Artículo
····················

OPINIóN
Actualizado 03/04/2020
Mercedes Sánchez

Qué difícil resulta, a pesar de tener mil ideas sobre muchos aspectos diferentes, centrarse en algo que no sea la pesadilla que estamos viviendo.

Es el monotema que se nos ha metido tan dentro que impide la normalidad. Ese nudo que tenemos en el estómago, ese mundo que se nos ha incrustado, como una espina que se nos clavara en la garganta, pero que ahora lo hace en medio del corazón, esa preocupación incesante por lo cercano y lo lejano, más que nunca, más que nada, con mayor intensidad.

Los datos hacen mella, y por mucho que sepamos que, de momento, serán más altos cada día, la esperanza no deja de brillar, no para de dar brazadas para salir a flote, para no tener tan encogidas las entrañas. La tierra, en su conjunto, llora, reza, eleva los ojos para mirar algo más allá del espacio, del entorno pequeño, encogido, en el que ahora nos movemos.

Por dentro, algo se rebela e intenta poner un rayo de sol, un foco, un resplandor, una luz, suave, pequeña, apenas un pábilo oscilante, que protegemos haciendo un cuenco con nuestras manos para que ningún viento, para que ningún soplo, pueda con ella.

····················

Datos sin procesar
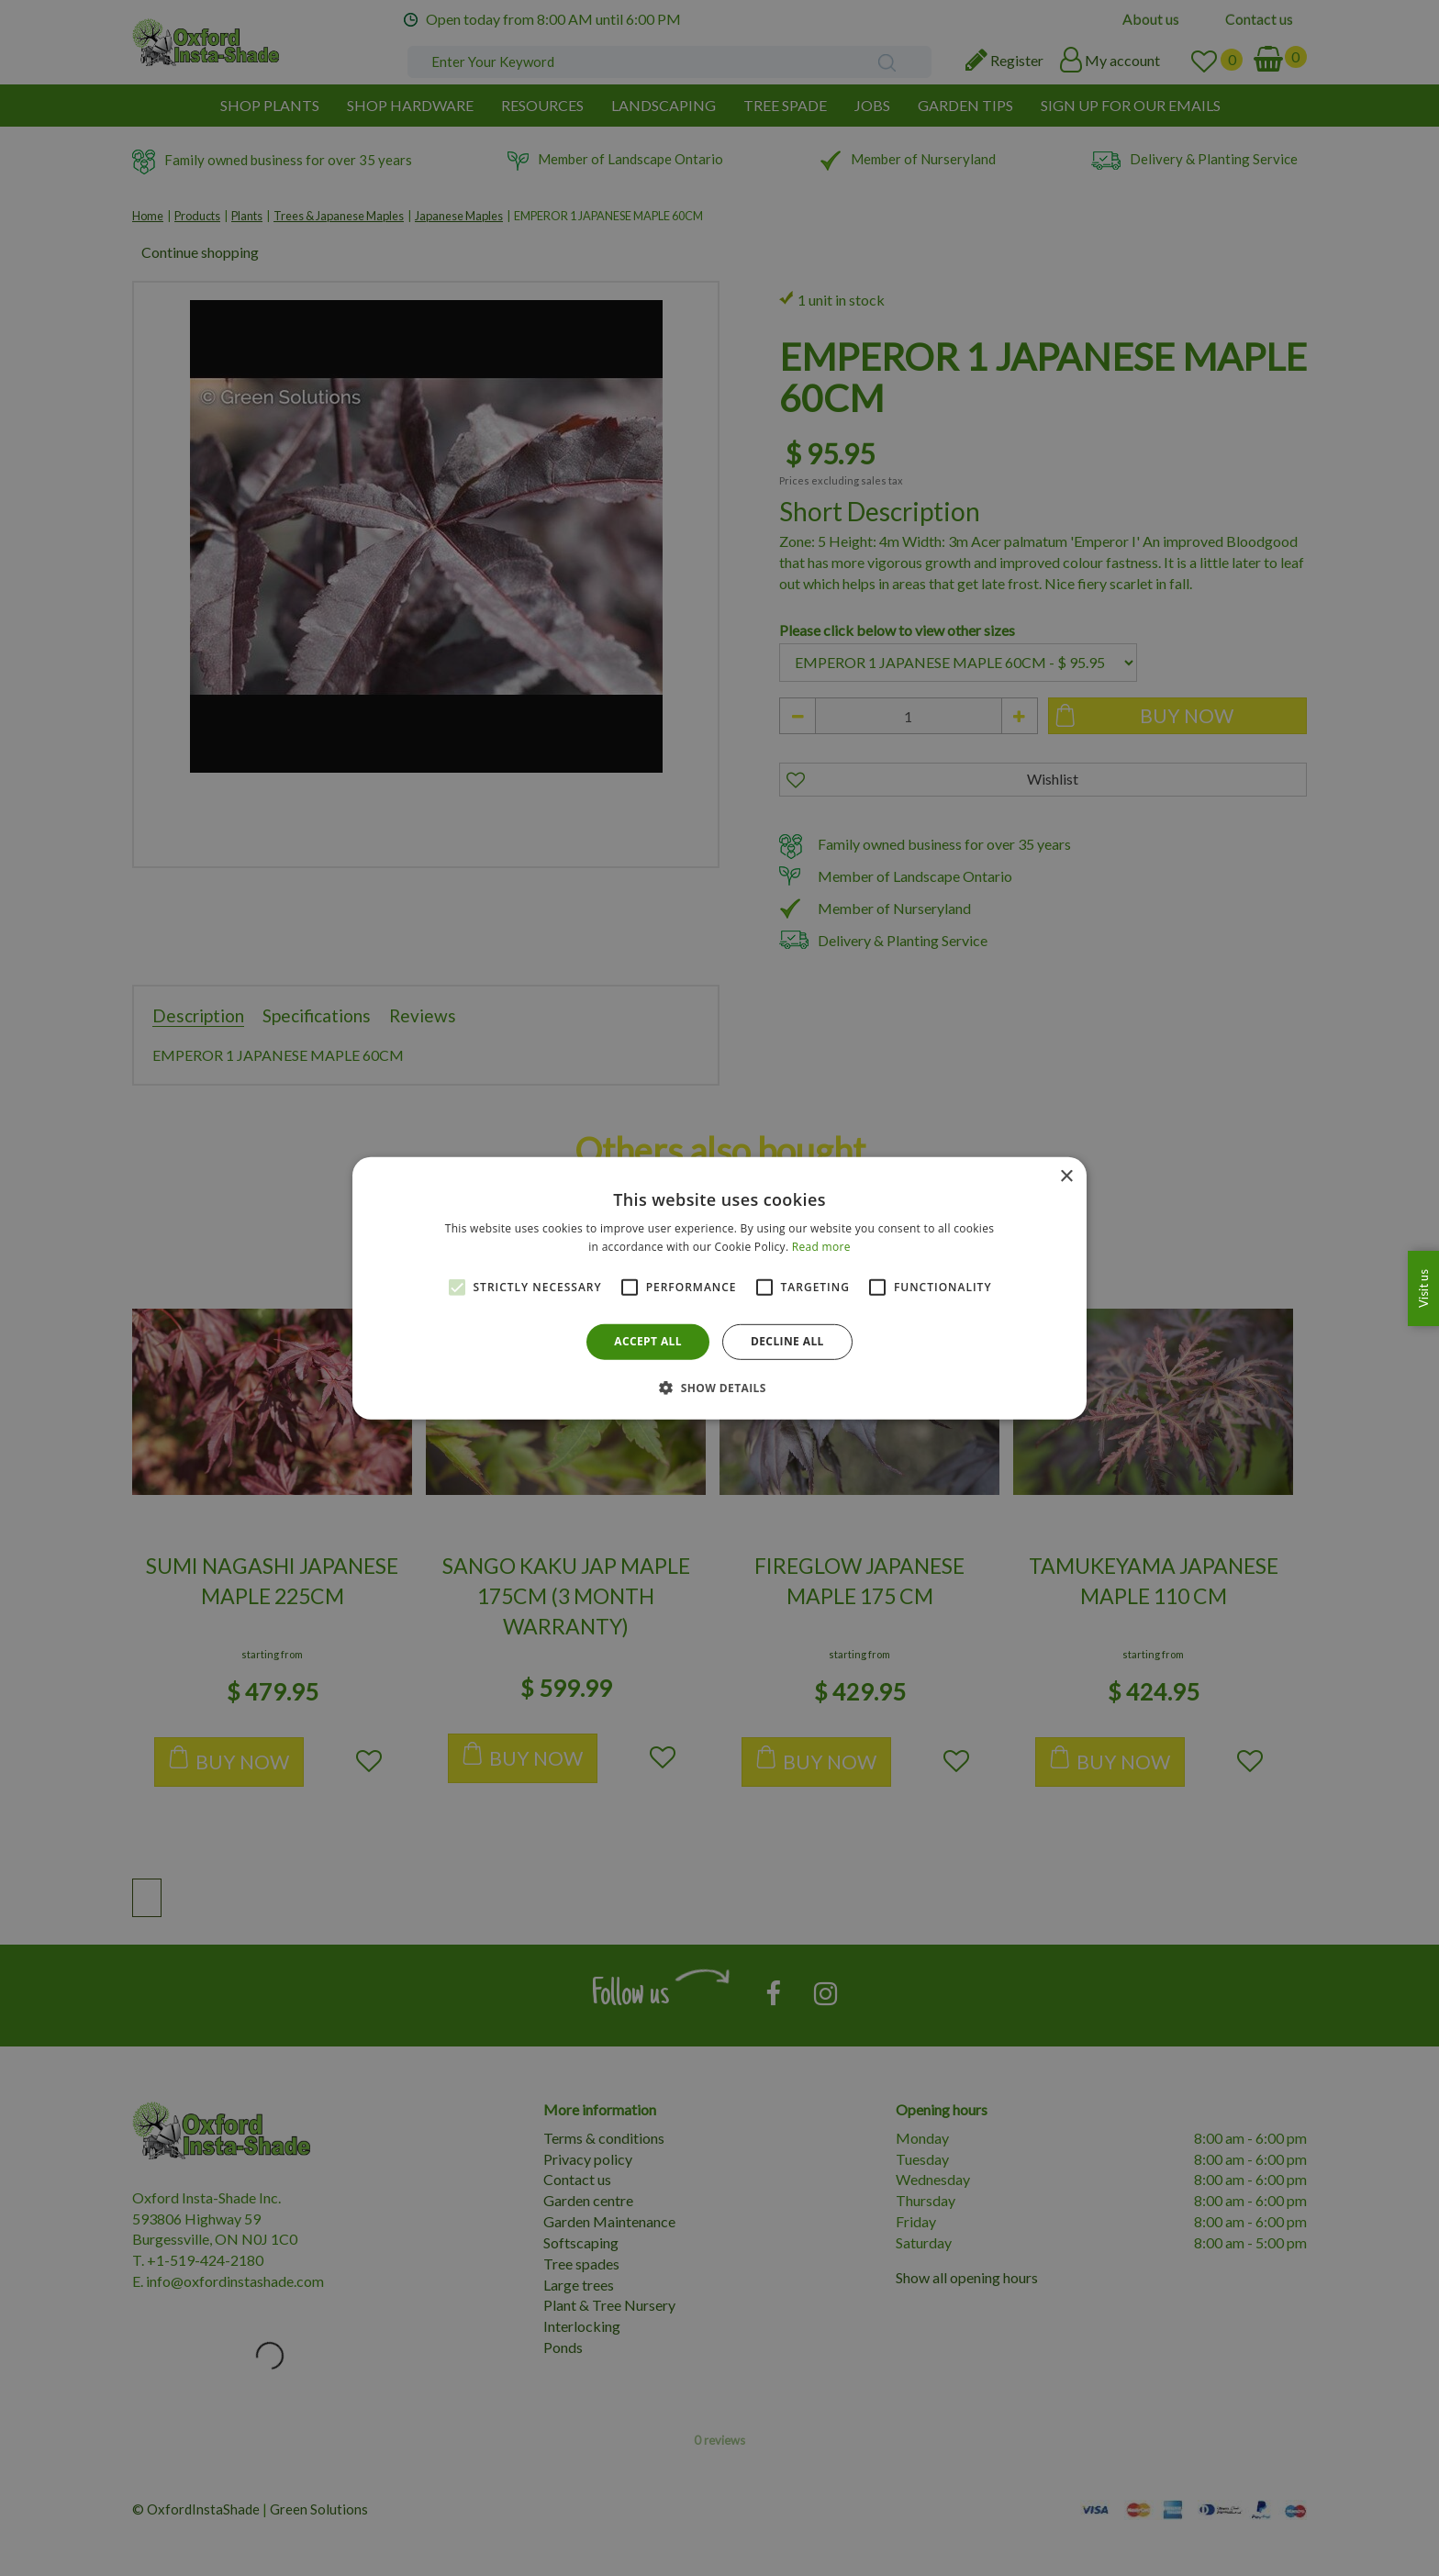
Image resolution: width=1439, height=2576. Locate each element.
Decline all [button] (787, 1341)
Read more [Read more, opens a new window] (821, 1247)
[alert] (719, 1288)
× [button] (1066, 1176)
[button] (719, 1387)
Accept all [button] (648, 1341)
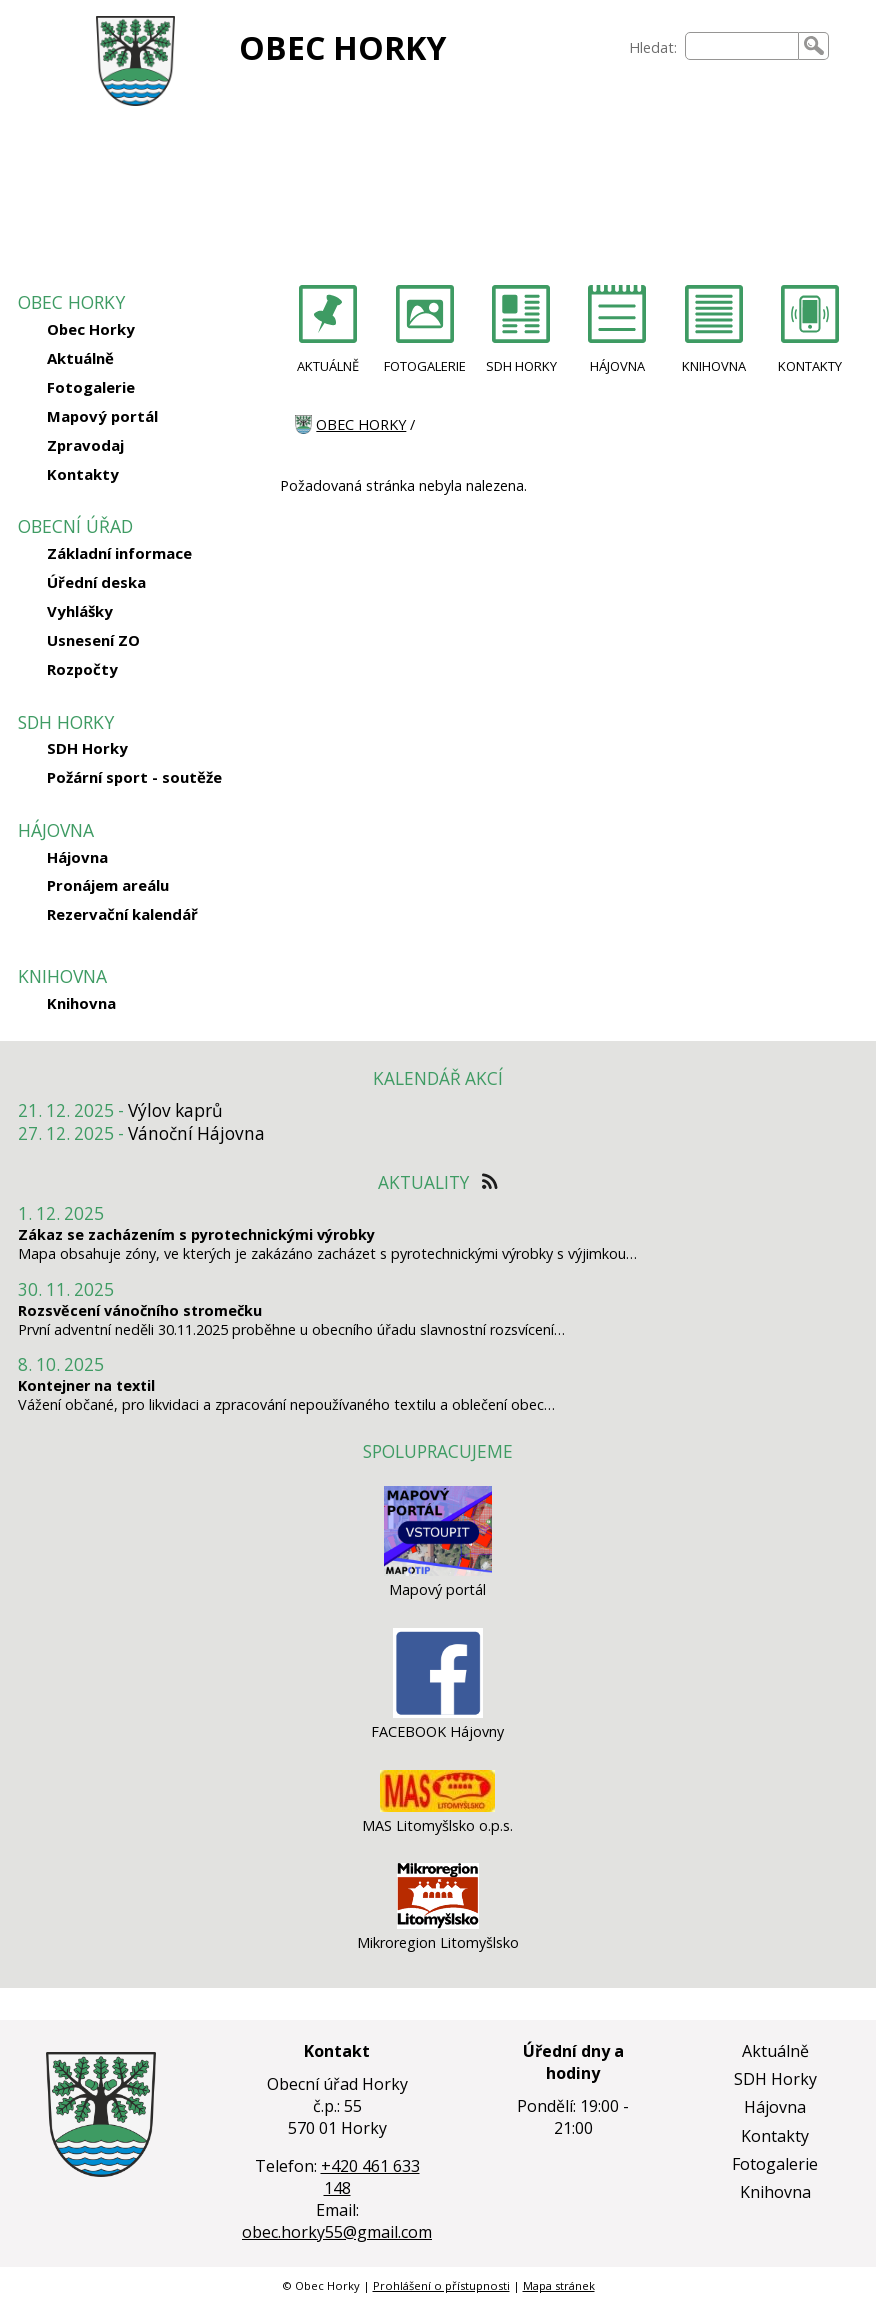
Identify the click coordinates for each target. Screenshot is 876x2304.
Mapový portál (102, 416)
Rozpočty (82, 669)
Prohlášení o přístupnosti (441, 2285)
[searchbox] (742, 46)
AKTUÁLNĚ (328, 366)
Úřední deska (96, 582)
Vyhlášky (80, 611)
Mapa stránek (559, 2285)
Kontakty (83, 474)
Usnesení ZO (93, 640)
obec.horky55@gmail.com (337, 2232)
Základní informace (119, 553)
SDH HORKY (521, 366)
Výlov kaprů (175, 1110)
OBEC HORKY (342, 47)
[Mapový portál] (438, 1570)
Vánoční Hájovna (196, 1133)
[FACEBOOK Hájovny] (437, 1712)
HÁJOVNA (617, 366)
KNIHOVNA (714, 366)
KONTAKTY (810, 366)
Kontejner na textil (86, 1385)
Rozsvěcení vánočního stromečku (140, 1310)
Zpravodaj (85, 445)
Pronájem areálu (108, 885)
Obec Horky (91, 329)
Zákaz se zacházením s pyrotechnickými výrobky (196, 1234)
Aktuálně (80, 358)
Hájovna (77, 857)
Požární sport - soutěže (134, 777)
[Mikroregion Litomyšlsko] (438, 1923)
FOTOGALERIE (425, 366)
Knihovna (81, 1003)
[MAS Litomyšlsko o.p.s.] (437, 1806)
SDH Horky (87, 748)
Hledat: (653, 47)
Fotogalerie (91, 387)
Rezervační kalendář (122, 914)
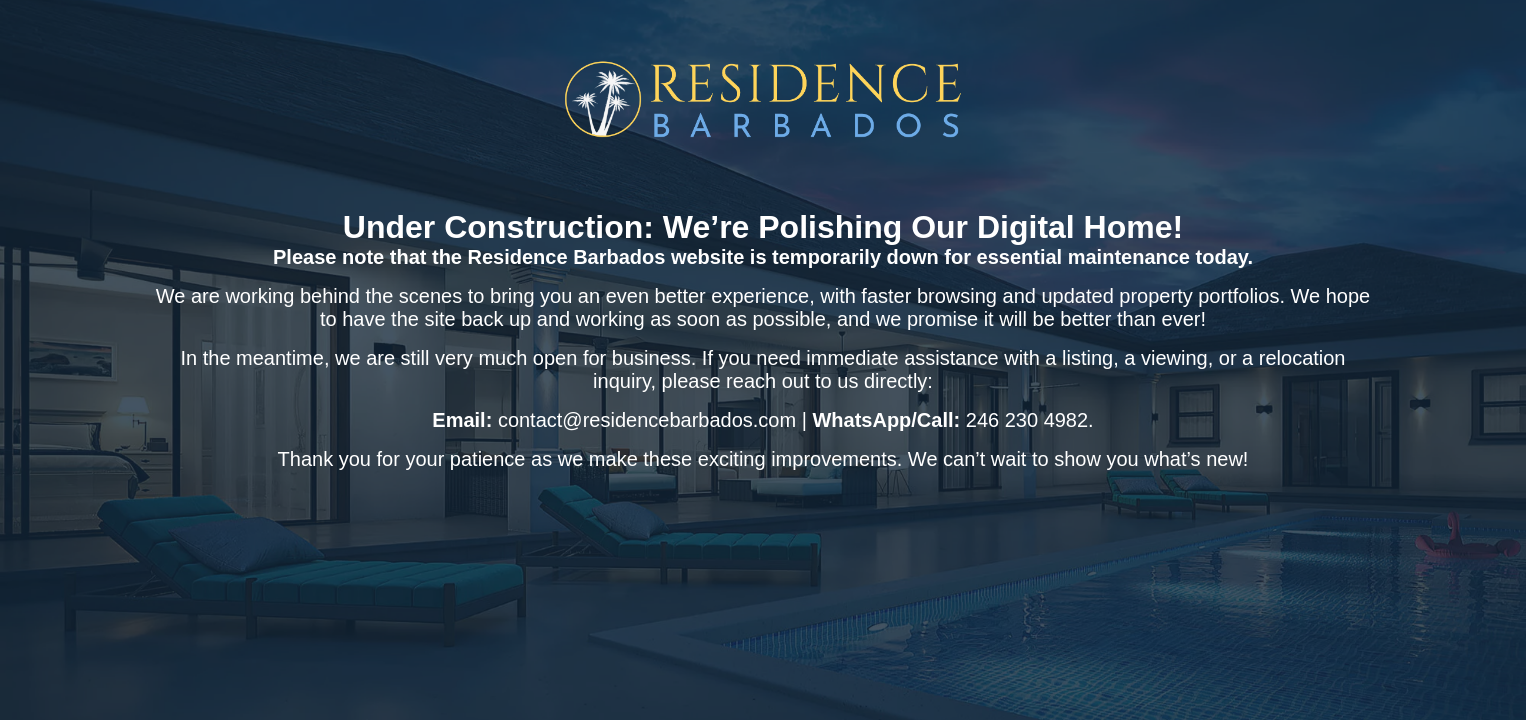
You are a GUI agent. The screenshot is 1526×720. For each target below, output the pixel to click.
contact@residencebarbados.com (647, 420)
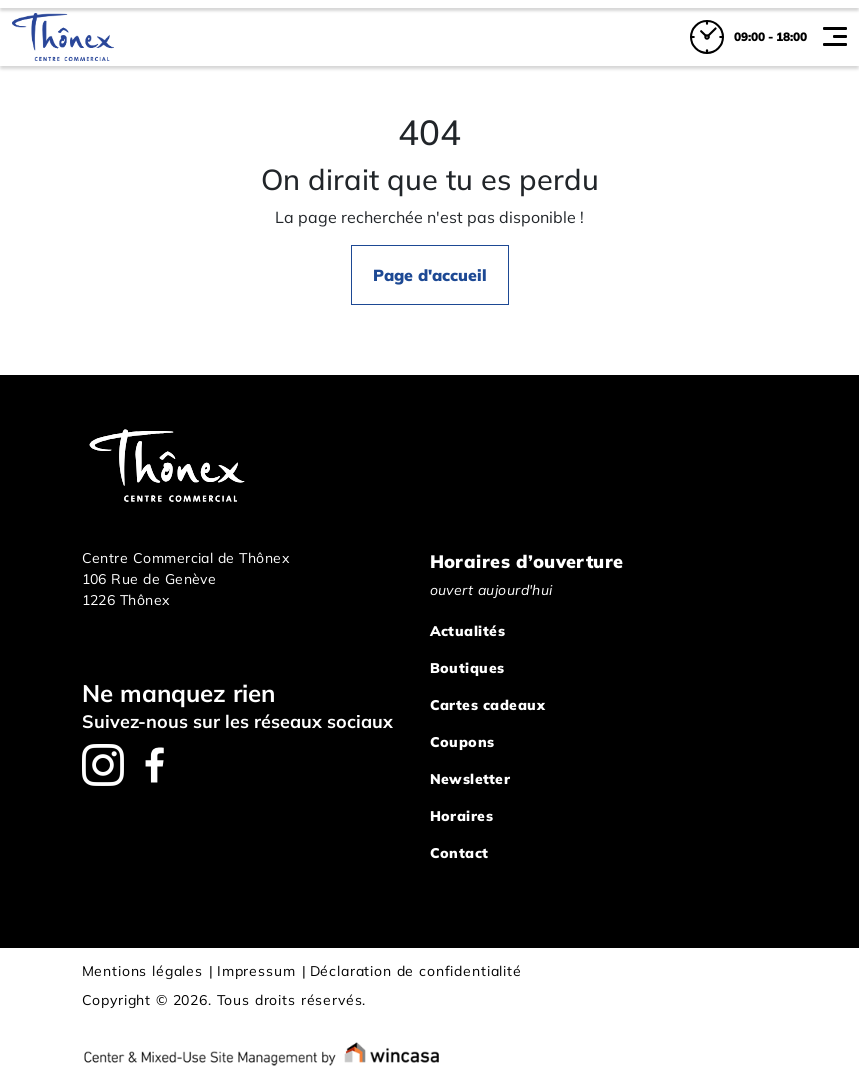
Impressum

····················

Responda a estas preguntas sobre el artículo:
(a) ¿En qué fecha se actualizó?
(b) ¿En qué lugar se clava ahora la espina que antes se clavaba en la garganta?
(c) ¿De qué manera se protege la pequeña luz del último párrafo?
Los datos no desempeñan ningún papel aquí.

Solución propuesta
(a) El 03/04/2020.
(b) En medio del corazón.
(c) Haciendo un cuenco con las manos para que ningún viento ni ningún soplo pueda con ella.